Prompt
Extract each line of the records below that contains the string "computer".

Data for the task
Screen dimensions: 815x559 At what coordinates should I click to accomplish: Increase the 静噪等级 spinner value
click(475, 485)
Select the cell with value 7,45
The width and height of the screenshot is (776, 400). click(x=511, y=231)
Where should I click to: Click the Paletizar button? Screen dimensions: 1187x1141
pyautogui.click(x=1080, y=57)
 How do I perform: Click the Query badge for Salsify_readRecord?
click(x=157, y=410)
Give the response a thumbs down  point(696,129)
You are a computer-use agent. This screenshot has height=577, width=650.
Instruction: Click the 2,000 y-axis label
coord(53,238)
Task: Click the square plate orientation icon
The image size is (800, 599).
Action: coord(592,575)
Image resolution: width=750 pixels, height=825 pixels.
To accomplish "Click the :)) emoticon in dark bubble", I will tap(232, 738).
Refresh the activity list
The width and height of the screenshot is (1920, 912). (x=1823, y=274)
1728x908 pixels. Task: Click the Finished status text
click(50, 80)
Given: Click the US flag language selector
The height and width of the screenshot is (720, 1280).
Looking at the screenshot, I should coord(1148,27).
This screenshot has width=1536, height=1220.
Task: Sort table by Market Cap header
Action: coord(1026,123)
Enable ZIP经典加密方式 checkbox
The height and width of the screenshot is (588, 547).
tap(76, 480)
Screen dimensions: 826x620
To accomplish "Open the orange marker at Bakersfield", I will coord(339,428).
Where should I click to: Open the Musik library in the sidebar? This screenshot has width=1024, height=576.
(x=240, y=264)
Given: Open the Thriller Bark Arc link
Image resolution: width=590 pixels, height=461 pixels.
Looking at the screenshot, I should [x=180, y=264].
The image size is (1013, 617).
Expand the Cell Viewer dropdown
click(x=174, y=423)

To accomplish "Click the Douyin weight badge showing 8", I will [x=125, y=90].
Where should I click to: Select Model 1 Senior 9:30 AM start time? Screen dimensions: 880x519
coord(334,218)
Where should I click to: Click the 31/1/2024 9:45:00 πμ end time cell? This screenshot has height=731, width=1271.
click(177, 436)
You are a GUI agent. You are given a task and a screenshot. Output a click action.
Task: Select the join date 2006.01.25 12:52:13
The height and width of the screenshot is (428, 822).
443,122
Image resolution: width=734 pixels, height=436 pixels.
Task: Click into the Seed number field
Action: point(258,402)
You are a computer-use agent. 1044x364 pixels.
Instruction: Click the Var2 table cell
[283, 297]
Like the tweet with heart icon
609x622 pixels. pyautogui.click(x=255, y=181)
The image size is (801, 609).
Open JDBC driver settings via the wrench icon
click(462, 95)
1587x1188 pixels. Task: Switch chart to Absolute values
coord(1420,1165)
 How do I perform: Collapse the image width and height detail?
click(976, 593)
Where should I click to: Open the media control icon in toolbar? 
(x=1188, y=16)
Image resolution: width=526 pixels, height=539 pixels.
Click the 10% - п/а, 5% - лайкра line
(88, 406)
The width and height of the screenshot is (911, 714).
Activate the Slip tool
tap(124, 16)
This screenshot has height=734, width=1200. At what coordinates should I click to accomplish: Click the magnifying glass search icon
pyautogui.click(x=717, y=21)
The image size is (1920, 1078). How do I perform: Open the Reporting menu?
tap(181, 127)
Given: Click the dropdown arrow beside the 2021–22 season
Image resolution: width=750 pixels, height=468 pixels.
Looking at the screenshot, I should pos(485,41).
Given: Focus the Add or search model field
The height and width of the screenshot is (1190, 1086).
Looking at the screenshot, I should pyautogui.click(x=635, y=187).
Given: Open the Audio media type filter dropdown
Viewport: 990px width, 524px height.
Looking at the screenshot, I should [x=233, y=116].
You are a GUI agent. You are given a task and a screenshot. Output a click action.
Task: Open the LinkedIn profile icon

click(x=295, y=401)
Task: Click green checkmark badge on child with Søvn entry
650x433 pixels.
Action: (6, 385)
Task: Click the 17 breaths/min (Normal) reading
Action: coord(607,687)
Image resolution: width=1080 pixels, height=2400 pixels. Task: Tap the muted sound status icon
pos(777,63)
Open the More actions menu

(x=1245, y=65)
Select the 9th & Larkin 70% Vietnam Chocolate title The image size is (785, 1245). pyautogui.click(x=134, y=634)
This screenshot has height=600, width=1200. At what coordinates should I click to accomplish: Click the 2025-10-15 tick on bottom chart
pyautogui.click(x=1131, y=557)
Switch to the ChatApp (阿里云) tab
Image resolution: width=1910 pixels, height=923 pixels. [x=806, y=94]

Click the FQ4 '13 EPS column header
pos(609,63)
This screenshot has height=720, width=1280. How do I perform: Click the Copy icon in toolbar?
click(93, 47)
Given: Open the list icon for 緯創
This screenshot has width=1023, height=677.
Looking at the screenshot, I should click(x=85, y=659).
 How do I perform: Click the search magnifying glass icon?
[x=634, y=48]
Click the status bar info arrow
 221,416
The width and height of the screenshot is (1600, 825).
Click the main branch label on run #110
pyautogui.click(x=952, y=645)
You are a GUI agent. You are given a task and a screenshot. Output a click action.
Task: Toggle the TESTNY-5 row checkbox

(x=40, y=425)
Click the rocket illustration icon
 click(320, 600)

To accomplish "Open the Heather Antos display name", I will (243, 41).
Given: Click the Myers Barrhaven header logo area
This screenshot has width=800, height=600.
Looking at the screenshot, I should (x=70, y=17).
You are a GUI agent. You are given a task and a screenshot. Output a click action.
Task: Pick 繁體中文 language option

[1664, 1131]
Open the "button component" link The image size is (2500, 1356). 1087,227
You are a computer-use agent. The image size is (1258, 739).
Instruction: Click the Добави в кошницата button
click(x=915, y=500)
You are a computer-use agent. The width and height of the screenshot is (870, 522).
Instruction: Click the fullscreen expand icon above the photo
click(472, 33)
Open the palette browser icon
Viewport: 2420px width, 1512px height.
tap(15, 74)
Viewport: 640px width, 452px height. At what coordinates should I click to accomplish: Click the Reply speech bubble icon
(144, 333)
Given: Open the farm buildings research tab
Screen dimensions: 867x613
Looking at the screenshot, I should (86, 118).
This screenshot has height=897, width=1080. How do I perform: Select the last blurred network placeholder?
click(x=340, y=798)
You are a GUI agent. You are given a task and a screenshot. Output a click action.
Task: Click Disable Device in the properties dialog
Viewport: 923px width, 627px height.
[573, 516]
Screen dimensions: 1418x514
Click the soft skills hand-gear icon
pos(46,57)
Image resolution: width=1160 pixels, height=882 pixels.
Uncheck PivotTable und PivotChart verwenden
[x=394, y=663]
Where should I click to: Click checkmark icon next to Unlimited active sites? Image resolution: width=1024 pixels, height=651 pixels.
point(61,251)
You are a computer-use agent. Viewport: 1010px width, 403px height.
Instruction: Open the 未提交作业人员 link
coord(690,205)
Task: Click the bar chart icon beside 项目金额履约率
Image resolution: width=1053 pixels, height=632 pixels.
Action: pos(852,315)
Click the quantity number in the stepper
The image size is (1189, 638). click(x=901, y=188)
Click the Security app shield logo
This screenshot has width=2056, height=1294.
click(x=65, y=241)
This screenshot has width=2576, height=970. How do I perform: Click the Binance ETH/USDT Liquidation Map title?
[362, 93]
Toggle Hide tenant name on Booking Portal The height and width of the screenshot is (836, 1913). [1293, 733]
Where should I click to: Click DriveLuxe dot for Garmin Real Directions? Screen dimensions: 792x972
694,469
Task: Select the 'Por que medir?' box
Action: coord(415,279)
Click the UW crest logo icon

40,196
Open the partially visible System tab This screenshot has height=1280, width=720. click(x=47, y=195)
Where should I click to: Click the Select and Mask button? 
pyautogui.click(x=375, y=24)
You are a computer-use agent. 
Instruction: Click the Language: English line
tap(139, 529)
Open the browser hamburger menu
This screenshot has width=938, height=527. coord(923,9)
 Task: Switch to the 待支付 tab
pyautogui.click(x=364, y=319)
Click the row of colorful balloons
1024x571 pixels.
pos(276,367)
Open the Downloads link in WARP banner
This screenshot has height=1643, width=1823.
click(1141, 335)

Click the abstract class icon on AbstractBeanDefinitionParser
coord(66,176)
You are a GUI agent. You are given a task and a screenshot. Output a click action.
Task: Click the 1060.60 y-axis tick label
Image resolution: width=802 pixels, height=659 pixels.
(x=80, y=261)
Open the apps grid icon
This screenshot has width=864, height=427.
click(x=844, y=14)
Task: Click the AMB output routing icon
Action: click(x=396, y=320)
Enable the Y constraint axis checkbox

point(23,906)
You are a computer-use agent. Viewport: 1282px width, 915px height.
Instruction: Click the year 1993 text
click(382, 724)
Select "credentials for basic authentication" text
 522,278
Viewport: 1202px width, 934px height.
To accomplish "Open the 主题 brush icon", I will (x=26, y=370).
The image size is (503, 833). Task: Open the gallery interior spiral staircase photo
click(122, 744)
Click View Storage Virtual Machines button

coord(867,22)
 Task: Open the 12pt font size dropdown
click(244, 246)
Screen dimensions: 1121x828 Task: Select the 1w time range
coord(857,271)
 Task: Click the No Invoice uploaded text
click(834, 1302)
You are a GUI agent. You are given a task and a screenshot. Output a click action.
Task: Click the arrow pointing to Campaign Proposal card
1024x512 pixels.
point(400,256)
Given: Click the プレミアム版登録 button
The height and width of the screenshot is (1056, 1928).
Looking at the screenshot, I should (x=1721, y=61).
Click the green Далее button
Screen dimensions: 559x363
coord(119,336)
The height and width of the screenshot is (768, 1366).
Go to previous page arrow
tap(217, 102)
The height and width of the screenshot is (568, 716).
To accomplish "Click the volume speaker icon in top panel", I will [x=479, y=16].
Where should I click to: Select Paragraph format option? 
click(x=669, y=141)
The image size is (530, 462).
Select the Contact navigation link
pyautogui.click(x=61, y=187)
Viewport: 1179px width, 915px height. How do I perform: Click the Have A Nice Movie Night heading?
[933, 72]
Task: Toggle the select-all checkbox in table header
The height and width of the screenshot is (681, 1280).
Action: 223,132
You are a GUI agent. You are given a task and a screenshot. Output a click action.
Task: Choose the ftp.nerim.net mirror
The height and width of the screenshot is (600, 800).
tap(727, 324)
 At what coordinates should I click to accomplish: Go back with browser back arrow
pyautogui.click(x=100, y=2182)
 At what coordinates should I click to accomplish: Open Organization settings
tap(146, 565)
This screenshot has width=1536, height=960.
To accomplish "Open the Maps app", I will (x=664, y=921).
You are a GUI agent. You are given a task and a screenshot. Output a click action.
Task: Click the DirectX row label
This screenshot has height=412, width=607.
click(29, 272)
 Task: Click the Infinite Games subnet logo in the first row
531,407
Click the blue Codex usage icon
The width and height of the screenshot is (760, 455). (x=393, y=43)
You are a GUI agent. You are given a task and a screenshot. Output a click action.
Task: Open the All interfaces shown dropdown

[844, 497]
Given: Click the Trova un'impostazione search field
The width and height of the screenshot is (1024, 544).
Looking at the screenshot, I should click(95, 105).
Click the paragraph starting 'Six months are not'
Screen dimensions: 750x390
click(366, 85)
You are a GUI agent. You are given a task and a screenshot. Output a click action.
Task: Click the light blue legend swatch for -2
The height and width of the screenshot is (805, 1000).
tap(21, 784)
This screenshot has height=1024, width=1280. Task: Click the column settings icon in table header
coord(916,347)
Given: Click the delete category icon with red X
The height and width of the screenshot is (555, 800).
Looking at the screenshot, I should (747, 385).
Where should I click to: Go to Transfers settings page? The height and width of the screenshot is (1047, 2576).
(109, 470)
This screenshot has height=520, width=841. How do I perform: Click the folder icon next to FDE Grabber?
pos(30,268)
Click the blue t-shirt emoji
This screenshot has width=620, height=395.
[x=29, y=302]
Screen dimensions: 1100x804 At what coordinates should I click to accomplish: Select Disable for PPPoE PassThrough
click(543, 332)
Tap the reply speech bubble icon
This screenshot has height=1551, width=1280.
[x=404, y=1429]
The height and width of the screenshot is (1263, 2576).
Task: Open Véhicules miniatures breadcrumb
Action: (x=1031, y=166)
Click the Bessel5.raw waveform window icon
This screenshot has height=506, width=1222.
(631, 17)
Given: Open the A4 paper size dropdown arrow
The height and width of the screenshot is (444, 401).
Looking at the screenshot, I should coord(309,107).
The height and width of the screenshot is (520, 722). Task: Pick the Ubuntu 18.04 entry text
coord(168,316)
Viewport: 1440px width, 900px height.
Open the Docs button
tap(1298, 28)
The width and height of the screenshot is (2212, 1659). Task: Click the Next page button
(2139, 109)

Output below
You are a computer-use agent. This screenshot has height=577, width=650.
You are a computer-use agent. 1044x364 pixels.
You are a computer-use agent. The image size is (1258, 739).
You are a computer-use agent. The width and height of the screenshot is (870, 522).
You are a computer-use agent. Viewport: 1010px width, 403px height.
You are a computer-use agent. 
You are a computer-use agent. Viewport: 1282px width, 915px height.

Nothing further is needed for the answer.